El enfrentamiento verbal entre políticos, de alguna manera es llevadero, siempre y cuando no se exceda de lo tolerable.
Varias autoridades de elección popular, incluso del mismo partido o movimiento al cual representan, se parapetan en las redes sociales para acusarse, lanzarse diatribas, justificar sus decisiones, y hasta para atizar a sus subalternos como mecanismo de autodefensa.
Así, el insulto es respondido de inmediato, los epítetos no faltan a la hora de descalificar, y hasta se ventilan asuntos técnicos y legales con un despropósito y desconocimiento dignos de mejor suerte.
Eso, de ninguna manera, es un debate (una palabra vaciada de su significado), peor una controversia tendente a resolverla en los mejores términos en pro del bien común.
La cólera, el machismo, la prepotencia, en algunos políticos al mando de alcaldías, prefecturas, en el legislativo, elevados a categoría de impotencia o fracaso, no llevan a ningún norte.
Muchas de esas reacciones impropias, no controladas anteponiendo la razón a la lengua, ni respetando a los demás, son replicadas en algunos medios, en especial los digitales.
Pero también, amigos, funcionarios, partidarios de quienes han caído en esa mala práctica, se enfrentan en las redes, atizando el clima de intolerancia, de polarización, ignoran su pasado y sus andanzas, confiando en la desmemoria colectiva.

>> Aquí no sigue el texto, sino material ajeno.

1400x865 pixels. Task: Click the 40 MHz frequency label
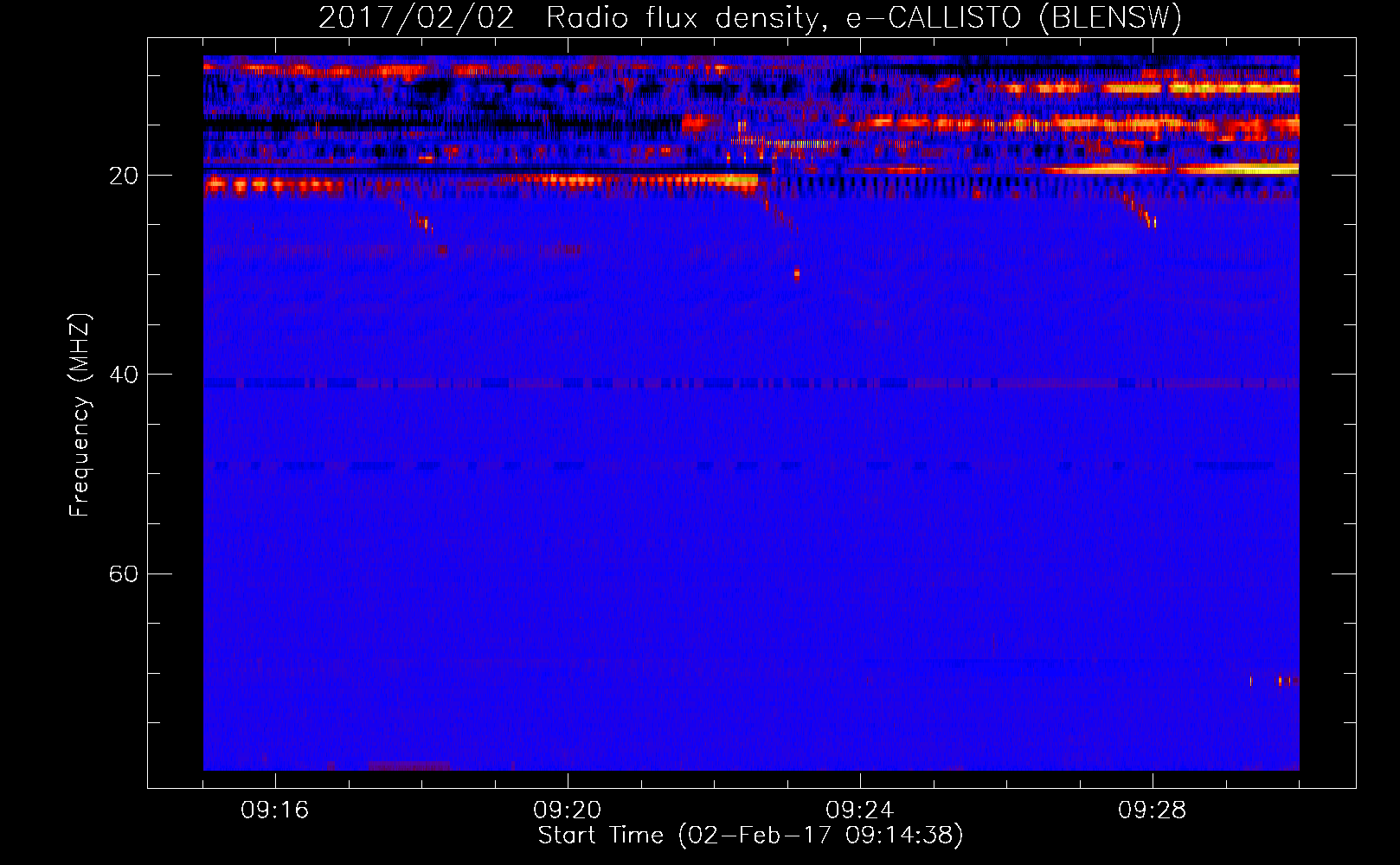tap(123, 375)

Apena, por decir lo menos, y a manera de ejemplo de lo descrito, el enfrentamiento digital entre el alcalde de Guayaquil y la prefecta del Guayas; igual la invitación al ruedo propuesto por un exburgomaestre de Cuenca en contra de su sucesor, pero usando calificativos impropios; tampoco la reacción descalificadora del alcalde de Quito en contra de quien promueve su remoción.
Y los ejemplos sobran.
Las autoridades elegidas y sus contradictores deben ejercer el autocontrol. Un psicólogo clínico las puede ayudar.